Begin at the line bearing "Where should I click to: Click the 対潜短魚雷". Transcribe it and all subsequent lines of the material below exactly, and nothing more.

__Data supplied__:
- - - - - - -
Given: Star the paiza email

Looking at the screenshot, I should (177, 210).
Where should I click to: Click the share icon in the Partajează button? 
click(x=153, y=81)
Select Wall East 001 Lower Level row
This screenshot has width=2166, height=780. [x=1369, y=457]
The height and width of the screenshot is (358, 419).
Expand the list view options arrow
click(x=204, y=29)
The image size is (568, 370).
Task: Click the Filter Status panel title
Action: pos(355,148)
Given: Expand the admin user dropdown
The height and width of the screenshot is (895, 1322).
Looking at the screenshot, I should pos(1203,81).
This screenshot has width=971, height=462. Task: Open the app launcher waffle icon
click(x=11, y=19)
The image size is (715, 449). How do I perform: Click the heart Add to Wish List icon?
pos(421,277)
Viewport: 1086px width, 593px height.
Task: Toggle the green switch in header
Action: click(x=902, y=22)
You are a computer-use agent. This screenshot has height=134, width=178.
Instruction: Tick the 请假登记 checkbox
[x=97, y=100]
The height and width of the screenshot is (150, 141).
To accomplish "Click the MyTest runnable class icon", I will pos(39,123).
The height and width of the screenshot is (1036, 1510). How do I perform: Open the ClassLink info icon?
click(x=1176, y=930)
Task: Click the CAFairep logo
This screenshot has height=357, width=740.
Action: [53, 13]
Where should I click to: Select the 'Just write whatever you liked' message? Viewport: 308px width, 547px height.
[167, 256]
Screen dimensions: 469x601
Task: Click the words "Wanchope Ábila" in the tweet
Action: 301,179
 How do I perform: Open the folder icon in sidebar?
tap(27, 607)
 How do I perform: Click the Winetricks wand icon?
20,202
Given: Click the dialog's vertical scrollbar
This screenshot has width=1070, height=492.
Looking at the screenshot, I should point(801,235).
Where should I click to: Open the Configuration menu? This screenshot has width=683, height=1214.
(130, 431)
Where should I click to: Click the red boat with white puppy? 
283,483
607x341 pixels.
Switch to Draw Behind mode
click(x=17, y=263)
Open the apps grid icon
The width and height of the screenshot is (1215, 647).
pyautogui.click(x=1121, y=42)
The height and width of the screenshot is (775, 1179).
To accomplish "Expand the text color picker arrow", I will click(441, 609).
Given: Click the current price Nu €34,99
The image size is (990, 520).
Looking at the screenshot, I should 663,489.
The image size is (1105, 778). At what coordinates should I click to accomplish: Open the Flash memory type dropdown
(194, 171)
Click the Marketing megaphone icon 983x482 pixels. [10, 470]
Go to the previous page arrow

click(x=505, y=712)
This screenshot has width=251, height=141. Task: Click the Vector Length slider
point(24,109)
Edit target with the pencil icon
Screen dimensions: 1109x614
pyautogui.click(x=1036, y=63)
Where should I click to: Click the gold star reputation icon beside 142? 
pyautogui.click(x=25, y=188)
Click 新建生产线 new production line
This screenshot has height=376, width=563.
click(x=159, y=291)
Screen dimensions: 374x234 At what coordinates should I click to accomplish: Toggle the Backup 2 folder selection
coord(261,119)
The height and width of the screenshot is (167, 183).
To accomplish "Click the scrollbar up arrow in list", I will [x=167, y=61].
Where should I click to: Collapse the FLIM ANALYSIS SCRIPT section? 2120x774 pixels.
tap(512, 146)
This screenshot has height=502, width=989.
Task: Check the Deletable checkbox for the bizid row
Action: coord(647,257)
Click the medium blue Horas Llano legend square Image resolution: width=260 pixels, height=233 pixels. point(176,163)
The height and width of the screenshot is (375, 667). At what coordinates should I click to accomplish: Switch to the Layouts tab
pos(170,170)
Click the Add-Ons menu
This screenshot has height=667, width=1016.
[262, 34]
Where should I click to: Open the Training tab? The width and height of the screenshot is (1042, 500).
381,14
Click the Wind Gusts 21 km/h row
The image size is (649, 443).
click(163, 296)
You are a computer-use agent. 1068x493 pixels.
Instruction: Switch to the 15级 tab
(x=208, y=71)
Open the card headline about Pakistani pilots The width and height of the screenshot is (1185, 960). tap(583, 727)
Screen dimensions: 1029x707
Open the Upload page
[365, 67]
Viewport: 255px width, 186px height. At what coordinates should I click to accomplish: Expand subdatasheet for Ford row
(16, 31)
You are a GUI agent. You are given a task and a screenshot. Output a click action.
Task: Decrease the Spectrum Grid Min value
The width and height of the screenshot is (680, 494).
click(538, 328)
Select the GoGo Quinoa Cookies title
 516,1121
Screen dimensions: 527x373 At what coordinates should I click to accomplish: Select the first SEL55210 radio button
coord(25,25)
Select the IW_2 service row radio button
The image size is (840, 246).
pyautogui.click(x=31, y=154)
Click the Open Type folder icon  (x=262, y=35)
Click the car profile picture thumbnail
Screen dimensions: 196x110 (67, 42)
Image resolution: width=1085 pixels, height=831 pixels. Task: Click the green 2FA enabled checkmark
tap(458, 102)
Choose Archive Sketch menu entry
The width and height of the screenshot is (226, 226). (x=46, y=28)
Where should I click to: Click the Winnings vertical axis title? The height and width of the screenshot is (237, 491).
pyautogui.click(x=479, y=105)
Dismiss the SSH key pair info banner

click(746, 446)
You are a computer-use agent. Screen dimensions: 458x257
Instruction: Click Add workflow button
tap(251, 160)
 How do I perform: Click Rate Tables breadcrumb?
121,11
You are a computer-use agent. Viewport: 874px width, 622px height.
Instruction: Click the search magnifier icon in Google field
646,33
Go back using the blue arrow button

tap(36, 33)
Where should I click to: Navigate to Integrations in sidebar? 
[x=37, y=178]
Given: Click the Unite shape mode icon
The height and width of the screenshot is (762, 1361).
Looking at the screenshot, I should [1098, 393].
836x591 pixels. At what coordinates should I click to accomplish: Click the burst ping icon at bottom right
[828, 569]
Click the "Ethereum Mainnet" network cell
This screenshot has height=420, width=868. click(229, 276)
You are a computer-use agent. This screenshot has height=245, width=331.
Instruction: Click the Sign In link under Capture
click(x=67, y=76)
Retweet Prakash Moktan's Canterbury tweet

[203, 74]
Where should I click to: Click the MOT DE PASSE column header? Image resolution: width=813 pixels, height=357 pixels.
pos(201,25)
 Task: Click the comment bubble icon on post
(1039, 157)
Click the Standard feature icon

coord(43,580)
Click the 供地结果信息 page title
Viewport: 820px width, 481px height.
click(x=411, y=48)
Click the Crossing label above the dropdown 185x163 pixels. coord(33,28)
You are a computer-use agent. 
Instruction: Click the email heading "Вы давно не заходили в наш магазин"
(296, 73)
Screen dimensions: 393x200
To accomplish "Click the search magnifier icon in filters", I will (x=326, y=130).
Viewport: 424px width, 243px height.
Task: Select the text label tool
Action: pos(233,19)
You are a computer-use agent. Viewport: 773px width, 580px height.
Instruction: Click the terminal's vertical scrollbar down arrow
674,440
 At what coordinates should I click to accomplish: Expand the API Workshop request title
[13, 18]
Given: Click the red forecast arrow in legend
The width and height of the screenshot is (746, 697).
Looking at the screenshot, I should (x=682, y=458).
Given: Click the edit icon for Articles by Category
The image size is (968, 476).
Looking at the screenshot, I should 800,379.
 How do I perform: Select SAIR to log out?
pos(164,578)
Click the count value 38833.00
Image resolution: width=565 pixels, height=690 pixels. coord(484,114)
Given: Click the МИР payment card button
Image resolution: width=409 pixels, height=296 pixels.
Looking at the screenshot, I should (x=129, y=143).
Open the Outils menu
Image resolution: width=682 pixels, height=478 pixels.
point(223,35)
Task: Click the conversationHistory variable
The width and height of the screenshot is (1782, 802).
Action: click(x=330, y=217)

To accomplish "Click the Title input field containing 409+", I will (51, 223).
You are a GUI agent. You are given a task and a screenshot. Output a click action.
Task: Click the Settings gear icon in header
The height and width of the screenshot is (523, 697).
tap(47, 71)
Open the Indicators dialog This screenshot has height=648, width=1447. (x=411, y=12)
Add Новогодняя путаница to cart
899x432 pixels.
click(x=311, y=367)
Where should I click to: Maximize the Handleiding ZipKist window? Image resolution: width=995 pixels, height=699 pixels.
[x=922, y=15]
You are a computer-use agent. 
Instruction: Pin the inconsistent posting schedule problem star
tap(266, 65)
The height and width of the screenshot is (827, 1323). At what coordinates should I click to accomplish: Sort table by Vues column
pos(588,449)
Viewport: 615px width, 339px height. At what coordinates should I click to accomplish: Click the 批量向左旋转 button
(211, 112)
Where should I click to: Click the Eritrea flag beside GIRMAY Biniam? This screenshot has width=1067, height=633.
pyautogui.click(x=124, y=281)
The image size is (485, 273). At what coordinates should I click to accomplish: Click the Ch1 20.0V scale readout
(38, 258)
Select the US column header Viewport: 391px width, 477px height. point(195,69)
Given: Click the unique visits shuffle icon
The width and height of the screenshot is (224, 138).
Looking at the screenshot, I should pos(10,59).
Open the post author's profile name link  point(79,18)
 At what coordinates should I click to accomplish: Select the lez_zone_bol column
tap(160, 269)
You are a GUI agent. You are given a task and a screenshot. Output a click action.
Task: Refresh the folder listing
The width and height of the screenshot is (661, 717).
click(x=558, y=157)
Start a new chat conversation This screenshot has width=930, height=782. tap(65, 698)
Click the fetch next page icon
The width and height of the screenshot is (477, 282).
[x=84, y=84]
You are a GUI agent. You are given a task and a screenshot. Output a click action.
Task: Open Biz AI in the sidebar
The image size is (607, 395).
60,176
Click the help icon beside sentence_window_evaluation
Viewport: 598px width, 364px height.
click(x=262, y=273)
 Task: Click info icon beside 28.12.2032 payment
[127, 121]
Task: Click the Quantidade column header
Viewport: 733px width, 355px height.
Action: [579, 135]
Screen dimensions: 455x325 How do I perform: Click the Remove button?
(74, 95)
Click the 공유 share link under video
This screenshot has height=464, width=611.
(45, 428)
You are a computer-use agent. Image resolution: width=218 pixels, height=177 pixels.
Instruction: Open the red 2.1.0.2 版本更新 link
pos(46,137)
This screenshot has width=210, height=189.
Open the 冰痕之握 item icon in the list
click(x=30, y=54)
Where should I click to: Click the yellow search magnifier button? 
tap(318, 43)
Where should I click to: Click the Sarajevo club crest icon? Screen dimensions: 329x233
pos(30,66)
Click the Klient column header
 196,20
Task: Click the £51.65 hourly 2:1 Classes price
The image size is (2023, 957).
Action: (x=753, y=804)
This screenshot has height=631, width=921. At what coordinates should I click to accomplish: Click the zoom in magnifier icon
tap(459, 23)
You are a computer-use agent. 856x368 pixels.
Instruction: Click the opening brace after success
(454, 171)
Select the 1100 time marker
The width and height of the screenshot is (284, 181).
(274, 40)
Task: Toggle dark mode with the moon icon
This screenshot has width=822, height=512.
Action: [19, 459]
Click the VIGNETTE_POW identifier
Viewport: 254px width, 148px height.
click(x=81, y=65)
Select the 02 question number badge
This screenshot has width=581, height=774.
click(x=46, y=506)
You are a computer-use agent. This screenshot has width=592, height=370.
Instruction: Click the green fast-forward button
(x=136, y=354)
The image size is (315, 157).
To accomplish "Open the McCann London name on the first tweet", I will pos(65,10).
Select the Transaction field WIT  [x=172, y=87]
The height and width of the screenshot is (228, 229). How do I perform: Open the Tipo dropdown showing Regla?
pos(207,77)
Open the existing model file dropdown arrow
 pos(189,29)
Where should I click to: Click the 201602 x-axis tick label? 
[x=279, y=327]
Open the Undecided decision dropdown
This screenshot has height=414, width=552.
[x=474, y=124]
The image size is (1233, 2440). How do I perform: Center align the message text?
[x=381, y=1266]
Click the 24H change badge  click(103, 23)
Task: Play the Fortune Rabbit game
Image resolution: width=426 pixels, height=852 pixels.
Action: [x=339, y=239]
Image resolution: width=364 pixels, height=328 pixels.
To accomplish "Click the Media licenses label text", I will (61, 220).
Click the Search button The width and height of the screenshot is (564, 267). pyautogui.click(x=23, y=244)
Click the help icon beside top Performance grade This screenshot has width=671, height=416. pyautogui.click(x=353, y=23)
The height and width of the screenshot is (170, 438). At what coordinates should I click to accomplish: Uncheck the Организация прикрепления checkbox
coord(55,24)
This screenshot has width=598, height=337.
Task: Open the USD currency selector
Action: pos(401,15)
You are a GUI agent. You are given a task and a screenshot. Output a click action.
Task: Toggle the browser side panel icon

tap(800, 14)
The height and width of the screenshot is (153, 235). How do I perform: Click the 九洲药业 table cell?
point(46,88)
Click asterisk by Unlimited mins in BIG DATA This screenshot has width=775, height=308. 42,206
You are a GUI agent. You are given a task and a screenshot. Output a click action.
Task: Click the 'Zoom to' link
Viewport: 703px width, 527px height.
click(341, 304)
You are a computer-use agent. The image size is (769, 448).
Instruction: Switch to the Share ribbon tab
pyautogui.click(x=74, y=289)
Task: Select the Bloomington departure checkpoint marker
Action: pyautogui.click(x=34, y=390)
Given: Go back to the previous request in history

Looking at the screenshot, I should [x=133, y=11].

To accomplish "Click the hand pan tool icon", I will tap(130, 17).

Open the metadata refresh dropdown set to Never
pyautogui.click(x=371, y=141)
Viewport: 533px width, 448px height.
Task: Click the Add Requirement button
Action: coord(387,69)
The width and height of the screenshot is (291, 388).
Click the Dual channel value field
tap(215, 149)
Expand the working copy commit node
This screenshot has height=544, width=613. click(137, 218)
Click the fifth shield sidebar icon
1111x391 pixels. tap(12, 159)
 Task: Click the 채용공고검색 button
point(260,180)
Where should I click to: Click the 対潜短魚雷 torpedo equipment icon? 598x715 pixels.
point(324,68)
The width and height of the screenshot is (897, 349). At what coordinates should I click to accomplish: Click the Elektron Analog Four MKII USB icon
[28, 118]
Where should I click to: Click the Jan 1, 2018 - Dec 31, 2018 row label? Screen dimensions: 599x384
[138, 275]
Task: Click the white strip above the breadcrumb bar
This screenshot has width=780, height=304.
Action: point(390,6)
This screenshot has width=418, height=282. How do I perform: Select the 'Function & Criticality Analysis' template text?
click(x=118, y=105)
- - - - - - -
__Answer box__:
Where should I click to: Click the 対潜短魚雷 torpedo equipment icon? 598x715 pixels.
point(324,68)
The width and height of the screenshot is (897, 349). At what coordinates should I click to accomplish: Click the Elektron Analog Four MKII USB icon
[28, 118]
Where should I click to: Click the Jan 1, 2018 - Dec 31, 2018 row label? Screen dimensions: 599x384
[138, 275]
Task: Click the white strip above the breadcrumb bar
This screenshot has width=780, height=304.
Action: point(390,6)
This screenshot has width=418, height=282. How do I perform: Select the 'Function & Criticality Analysis' template text?
click(x=118, y=105)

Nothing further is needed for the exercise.